The number of cancellations under the policy had increased nearly tenfold in a decade, largely as a result of the Australian government tightening the law to say the minister must revoke the visa if a person had been sentenced to 12 months or more in prison.

Hipkins will meet the Australian prime minister, Anthony Albanese, in Canberra next week.

Albanese pledged to consider changes to the policy after talks with the former New Zealand prime minister Jacinda Ardern in Sydney last year, which she said allowed for a “reset” of the trans-Tasman relationship.

In 2019, Ardern said after a meeting with the then Australian prime minister, Scott Morrison, in New Zealand that the issue had “become corrosive” in the trans-Tasman relationship.

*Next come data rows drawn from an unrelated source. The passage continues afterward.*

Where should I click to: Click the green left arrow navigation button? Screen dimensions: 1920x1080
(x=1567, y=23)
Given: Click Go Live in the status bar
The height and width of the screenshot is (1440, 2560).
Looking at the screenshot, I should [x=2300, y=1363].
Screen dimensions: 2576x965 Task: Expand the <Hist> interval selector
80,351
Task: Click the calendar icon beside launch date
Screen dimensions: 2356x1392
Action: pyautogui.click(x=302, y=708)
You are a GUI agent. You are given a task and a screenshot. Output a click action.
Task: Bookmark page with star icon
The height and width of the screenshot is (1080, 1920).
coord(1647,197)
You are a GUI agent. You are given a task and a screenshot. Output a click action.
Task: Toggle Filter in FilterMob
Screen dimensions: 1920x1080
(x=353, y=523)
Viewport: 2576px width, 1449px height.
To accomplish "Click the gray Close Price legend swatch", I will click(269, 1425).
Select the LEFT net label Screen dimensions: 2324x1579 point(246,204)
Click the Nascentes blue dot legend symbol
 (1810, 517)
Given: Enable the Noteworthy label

The matter had become toxic for successive New Zealand governments in part because of public anger about criminal behaviour by deportees, who have been blamed by New Zealand’s police and Ardern for increased gang and gun crime.

In figures from last September, nearly 3,000 people had been deported to New Zealand from Australia since enforcement of the policy began in 2015. According to RNZ, 57% of the deportees committed crimes after arriving in New Zealand – a total of 14,000 offences, nearly 3,000 of them violent.

A spokesperson for Giles said the change would deliver a more “common sense approach” although deportations would still occur.

“The Department of Home Affairs must now consider the length of time someone has lived in the Australian community as one of the primary considerations when determining whether to cancel someone’s visa.

“Where individuals pose a risk to the community, the Australian government will continue to cancel their visas and remove them.”

The change would require decision-makers to pay greater attention to where a person has spent the majority of their life, regardless of when the offence occurred and its nature.